When the Abrahamic religions first appeared and spread across the continents, or when Buddhism spread from India across Asia, the tremendous momentum of belief created a self-reinforcing cycle. As more people converted and built complex theological systems and rituals around these beliefs, it became increasingly difficult to question these basic premises. In a sea of credulity, it was not easy to become a heretic. The grand cathedrals, the complex religious texts, and the thriving monasteries all served as physical evidence of the sacred existence.
But history also tells us how easily such structures can collapse. As Christianity spread to the Scandinavian peninsula, the ancient Nordic beliefs crumbled in just a few generations. The religious system of ancient Egypt lasted for thousands of years, only to disappear when new, more enduring beliefs arose and a greater power structure emerged. Even within the same religion, we have seen dramatic schisms - the Reformation tore apart Western Christianity, and the Great Schism led to the split between the Eastern and Western churches. These schisms often began with seemingly trivial doctrinal differences, only to evolve into completely different belief systems.
The Scriptures
God is a metaphor that transcends all intellectual thought levels. It's that simple. - Joseph Campbell
Believing in God is simply religion. Perhaps creating God is no different.
Since its inception, optimistic AI researchers have imagined their work as a form of creationism - the creation of God. In the past few years, the explosive development of large language models (LLMs) has further strengthened the believers' conviction that we are on a sacred path.
It has also validated a blog post written in 2019. Although it was only known to those outside the AI community until recently, Canadian computer scientist Richard Sutton's "The Bitter Lesson" has become an increasingly important text in the community, evolving from obscure knowledge to a new, all-encompassing religious foundation.
In 1,113 words (every religion needs a sacred number), Sutton summarizes a technical observation: "The biggest lesson that can be learned from 70 years of AI research is that general methods that leverage computation are ultimately the most effective, and by a large margin." The progress of AI models has benefited from the exponential increase in computational resources, riding the huge wave of Moore's Law. At the same time, Sutton points out that much of the work in AI research has focused on optimizing performance through specialized techniques - increasing human knowledge or narrow tools. While these optimizations may be helpful in the short term, in Sutton's view, they are ultimately a waste of time and resources, akin to adjusting the fins or trying new wax on a surfboard when a giant wave is coming.
This is the foundation of what we call the "Bitter Religion". It has only one commandment, commonly referred to in the community as the "Scaling Law": Exponential growth in computation drives performance; everything else is foolishness.
The Bitter Religion has expanded from large language models (LLMs) to world models, and is now rapidly spreading through untransformed temples such as biology, chemistry, and embodied intelligence (robotics and self-driving vehicles).
However, as the Sutton doctrine spreads, the definitions are also beginning to change. This is the hallmark of all active and vibrant religions - debate, extension, annotation. "The Scaling Law" no longer just means scaling computation (the ark is not just a boat), it now refers to various methods aimed at boosting transformer and computational performance, with some tricks thrown in.

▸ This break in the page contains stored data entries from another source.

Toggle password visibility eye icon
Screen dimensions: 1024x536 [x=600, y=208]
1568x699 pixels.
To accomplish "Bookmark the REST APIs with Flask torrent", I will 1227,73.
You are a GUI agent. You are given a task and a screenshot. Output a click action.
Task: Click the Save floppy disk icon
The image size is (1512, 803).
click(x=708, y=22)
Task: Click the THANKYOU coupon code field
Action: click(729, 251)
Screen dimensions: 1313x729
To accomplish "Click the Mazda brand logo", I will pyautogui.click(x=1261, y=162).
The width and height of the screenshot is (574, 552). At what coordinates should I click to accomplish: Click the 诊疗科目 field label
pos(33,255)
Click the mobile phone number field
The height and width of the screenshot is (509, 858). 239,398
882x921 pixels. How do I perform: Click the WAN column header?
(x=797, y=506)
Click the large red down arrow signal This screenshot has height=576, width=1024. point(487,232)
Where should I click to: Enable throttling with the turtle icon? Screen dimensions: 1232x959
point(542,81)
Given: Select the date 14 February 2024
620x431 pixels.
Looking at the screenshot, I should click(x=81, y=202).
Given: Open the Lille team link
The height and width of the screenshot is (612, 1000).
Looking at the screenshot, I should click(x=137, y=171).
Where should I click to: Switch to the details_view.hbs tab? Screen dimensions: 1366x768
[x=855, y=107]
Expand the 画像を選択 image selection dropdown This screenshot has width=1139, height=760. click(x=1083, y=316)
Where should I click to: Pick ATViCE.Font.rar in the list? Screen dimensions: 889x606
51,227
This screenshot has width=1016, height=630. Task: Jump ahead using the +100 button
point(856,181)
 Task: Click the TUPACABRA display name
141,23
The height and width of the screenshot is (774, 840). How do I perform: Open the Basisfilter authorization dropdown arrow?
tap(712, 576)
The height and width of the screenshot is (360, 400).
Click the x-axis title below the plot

Now, the canon encompasses attempts to optimize every part of the AI stack, from techniques applied to the core models themselves (model merging, Mixture of Experts (MoE), and knowledge distillation) to generating synthetic data to feed these ever-hungry deities, with a lot of experimentation in between.
The Warring Sects
Recently, a question has arisen in the AI community with a hint of holy war, and that is whether the "Bitter Religion" is still correct.

This week, Harvard, Stanford, and MIT published a new paper titled "The Scaling Law of Precision", which has sparked this conflict. The paper discusses the end of quantization efficiency gains, a series of techniques that improve the performance of AI models and greatly benefit the open-source ecosystem. Allen AI Research Scientist Tim Dettmers outlined its significance in the post below, calling it "the most important paper in a long time". It represents the continuation of a conversation that has been heating up over the past few weeks, and reveals a notable trend: the consolidation of two religions.

OpenAI CEO Sam Altman and Anthropic CEO Dario Amodei belong to the same sect. Both are confident that we will achieve Artificial General Intelligence (AGI) in the next 2-3 years. Altman and Amodei can be said to be the two figures most dependent on the sanctity of the "Bitter Religion". All of their incentives tend towards over-promising, creating the maximum hype, in order to accumulate capital in this game that is almost entirely dominated by economies of scale. If the Scaling Law is not the "Alpha and Omega", the first and the last, the beginning and the end, then what do you need $22 billion for?

Former OpenAI Chief Scientist Ilya Sutskever adheres to a different set of principles. He, along with other researchers (including many from within OpenAI, according to recent leaks), believes that scaling is approaching its limits. This group believes that maintaining progress and bringing AGI into the real world will inevitably require new science and research.
The Sutskever faction reasonably points out that Altman's faction's continued scaling ideology is economically infeasible. As AI researcher Noam Brown asked, "After all, do we really want to train models that cost tens or hundreds of billions of dollars?" This doesn't even include the additional tens of billions of dollars in inference compute costs if we shift the scaling from training to inference.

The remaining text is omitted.